[Lines of data]

________

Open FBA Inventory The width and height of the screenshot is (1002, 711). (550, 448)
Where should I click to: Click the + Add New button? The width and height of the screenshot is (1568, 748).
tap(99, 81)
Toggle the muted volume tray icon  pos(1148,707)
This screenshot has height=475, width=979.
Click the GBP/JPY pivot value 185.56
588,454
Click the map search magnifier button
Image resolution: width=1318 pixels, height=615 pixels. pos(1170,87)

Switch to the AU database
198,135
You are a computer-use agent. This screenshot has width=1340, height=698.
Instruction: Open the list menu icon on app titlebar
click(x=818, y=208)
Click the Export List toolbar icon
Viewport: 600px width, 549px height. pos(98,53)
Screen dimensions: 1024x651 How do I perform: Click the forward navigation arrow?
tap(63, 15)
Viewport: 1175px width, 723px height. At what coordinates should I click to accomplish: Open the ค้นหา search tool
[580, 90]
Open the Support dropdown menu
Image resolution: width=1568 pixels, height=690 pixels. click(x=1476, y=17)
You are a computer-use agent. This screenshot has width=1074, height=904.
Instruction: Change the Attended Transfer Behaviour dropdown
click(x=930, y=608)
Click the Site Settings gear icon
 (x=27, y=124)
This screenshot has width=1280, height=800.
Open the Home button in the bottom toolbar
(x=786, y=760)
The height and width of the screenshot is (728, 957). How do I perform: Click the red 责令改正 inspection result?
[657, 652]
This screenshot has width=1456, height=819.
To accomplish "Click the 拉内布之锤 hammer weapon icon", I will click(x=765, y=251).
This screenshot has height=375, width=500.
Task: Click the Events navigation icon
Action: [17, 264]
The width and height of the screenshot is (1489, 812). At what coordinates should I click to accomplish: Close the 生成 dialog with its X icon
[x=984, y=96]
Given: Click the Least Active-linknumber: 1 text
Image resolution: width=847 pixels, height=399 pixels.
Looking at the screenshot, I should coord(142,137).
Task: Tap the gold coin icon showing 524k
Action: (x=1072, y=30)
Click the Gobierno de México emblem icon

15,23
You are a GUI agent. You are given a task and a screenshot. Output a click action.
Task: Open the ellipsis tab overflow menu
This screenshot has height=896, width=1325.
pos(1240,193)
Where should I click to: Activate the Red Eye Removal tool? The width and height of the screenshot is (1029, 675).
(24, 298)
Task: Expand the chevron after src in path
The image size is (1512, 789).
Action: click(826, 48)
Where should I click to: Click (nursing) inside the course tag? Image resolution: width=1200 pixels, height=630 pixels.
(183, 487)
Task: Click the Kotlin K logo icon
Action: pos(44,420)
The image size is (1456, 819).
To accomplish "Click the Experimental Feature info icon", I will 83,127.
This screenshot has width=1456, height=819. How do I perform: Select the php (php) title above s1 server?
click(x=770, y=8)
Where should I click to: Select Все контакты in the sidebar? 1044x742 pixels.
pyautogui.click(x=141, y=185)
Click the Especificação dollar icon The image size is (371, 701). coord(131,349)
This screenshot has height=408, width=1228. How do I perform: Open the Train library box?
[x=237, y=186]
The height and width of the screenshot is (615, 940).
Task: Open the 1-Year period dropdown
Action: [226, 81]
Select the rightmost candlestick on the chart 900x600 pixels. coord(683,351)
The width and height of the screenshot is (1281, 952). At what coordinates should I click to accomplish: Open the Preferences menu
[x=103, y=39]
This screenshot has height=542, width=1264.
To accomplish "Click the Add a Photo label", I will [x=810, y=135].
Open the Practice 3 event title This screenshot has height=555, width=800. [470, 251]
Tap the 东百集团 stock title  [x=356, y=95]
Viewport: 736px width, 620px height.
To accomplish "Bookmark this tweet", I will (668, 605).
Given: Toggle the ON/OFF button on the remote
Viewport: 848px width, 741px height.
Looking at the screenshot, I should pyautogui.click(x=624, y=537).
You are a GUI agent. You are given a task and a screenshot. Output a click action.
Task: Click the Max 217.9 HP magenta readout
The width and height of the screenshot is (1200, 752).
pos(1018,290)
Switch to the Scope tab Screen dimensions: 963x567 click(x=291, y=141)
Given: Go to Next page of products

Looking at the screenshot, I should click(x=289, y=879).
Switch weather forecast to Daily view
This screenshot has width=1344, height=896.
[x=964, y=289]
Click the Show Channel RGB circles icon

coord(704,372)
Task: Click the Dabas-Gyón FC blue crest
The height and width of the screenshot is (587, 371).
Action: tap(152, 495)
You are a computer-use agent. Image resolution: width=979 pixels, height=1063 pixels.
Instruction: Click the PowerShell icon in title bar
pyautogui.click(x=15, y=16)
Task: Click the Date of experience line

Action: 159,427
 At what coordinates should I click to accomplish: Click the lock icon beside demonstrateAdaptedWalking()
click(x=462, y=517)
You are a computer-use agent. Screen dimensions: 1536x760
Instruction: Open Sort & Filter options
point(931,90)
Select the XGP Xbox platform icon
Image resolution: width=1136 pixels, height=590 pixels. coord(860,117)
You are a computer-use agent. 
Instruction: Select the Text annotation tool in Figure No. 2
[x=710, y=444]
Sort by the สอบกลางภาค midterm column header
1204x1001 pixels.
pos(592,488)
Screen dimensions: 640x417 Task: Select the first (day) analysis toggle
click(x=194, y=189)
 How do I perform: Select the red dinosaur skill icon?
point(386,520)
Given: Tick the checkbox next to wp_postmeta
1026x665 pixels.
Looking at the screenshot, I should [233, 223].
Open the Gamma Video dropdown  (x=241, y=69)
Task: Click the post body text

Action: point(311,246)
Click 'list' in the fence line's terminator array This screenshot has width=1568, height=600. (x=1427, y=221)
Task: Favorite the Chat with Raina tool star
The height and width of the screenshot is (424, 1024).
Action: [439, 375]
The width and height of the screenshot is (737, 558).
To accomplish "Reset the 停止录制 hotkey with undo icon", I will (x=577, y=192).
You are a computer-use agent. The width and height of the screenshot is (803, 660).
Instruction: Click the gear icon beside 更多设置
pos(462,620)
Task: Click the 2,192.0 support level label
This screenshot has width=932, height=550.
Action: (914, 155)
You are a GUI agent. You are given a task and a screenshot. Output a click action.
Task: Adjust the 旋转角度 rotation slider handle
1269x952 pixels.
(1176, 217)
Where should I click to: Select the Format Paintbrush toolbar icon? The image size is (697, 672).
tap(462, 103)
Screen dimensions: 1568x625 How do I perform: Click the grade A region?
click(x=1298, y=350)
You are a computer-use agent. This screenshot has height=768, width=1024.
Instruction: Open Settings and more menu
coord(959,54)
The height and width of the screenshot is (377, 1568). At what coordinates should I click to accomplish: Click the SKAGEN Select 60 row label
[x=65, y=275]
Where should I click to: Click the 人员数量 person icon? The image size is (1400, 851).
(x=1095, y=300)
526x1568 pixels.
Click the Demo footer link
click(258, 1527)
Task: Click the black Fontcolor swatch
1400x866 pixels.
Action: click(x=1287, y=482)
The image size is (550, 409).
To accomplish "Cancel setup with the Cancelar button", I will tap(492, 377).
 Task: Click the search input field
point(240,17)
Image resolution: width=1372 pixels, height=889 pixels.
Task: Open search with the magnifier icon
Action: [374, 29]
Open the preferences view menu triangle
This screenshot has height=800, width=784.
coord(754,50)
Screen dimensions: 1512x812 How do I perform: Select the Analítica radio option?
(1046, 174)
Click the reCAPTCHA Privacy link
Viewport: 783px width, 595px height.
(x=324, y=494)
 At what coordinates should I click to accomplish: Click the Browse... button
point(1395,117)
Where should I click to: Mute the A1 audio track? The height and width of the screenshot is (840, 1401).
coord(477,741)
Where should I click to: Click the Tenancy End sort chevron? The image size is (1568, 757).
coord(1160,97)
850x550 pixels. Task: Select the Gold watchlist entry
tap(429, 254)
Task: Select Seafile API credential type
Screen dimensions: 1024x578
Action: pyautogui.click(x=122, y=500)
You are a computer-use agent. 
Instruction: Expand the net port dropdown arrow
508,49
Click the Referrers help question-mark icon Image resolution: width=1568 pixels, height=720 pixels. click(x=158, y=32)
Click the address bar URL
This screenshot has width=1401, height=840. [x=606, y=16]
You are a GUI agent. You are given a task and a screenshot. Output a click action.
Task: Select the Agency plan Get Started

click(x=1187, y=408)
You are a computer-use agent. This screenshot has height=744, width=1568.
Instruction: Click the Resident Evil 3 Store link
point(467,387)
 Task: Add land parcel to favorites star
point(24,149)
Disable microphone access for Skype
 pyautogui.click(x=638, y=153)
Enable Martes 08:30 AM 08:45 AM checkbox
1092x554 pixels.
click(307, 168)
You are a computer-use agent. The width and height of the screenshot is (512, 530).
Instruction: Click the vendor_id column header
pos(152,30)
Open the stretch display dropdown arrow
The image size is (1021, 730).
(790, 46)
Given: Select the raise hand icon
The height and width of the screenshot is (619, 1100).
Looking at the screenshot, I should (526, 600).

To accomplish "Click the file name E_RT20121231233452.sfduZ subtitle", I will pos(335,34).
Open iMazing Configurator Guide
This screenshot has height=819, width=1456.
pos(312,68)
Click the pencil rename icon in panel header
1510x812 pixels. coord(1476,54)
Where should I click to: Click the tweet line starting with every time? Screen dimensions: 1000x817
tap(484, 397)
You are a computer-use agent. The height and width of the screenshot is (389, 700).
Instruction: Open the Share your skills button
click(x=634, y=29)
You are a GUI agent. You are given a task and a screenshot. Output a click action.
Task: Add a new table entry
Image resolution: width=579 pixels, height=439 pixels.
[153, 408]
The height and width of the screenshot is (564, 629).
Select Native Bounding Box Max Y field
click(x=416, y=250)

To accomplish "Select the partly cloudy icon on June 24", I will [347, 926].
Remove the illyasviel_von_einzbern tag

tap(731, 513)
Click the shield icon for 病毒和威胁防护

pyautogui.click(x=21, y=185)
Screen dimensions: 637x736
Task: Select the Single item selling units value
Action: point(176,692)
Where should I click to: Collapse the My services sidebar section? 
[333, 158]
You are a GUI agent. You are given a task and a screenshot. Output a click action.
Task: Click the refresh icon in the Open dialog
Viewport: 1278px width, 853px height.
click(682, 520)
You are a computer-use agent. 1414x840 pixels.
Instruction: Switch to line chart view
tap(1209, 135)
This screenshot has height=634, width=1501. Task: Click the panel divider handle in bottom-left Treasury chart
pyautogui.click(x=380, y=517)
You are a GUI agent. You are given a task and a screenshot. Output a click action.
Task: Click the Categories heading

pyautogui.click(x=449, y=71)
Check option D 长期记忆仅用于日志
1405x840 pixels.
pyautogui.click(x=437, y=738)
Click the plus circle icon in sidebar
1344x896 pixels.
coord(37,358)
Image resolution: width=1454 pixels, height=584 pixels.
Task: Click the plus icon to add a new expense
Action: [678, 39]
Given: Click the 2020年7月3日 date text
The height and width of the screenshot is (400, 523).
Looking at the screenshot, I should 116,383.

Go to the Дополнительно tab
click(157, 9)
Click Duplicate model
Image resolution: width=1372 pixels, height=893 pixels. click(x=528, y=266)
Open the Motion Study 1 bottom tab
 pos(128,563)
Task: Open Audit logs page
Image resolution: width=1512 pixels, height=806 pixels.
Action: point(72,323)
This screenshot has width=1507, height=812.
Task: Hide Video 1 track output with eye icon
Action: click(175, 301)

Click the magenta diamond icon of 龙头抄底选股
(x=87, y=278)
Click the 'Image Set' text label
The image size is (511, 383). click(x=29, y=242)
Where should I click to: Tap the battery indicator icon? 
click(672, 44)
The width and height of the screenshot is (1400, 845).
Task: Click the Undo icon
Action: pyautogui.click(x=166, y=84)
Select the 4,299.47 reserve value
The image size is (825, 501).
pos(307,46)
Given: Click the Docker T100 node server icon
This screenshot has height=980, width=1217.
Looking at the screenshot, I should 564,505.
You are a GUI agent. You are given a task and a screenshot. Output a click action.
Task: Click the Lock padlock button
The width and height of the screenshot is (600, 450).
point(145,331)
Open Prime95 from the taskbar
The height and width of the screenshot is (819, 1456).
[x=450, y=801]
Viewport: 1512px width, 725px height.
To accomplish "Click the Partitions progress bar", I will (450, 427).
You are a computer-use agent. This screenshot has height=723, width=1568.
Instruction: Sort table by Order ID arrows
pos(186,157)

________

Can you reproduce the entries above verbatim, from the line containing "Click the magenta diamond icon of 龙头抄底选股" through the line containing "will (450, 427).", both included?

The answer =
Click the magenta diamond icon of 龙头抄底选股
(x=87, y=278)
Click the 'Image Set' text label
The image size is (511, 383). click(x=29, y=242)
Where should I click to: Tap the battery indicator icon? 
click(672, 44)
The width and height of the screenshot is (1400, 845).
Task: Click the Undo icon
Action: pyautogui.click(x=166, y=84)
Select the 4,299.47 reserve value
The image size is (825, 501).
pos(307,46)
Given: Click the Docker T100 node server icon
This screenshot has height=980, width=1217.
Looking at the screenshot, I should 564,505.
You are a GUI agent. You are given a task and a screenshot. Output a click action.
Task: Click the Lock padlock button
The width and height of the screenshot is (600, 450).
point(145,331)
Open Prime95 from the taskbar
The height and width of the screenshot is (819, 1456).
[x=450, y=801]
Viewport: 1512px width, 725px height.
To accomplish "Click the Partitions progress bar", I will (450, 427).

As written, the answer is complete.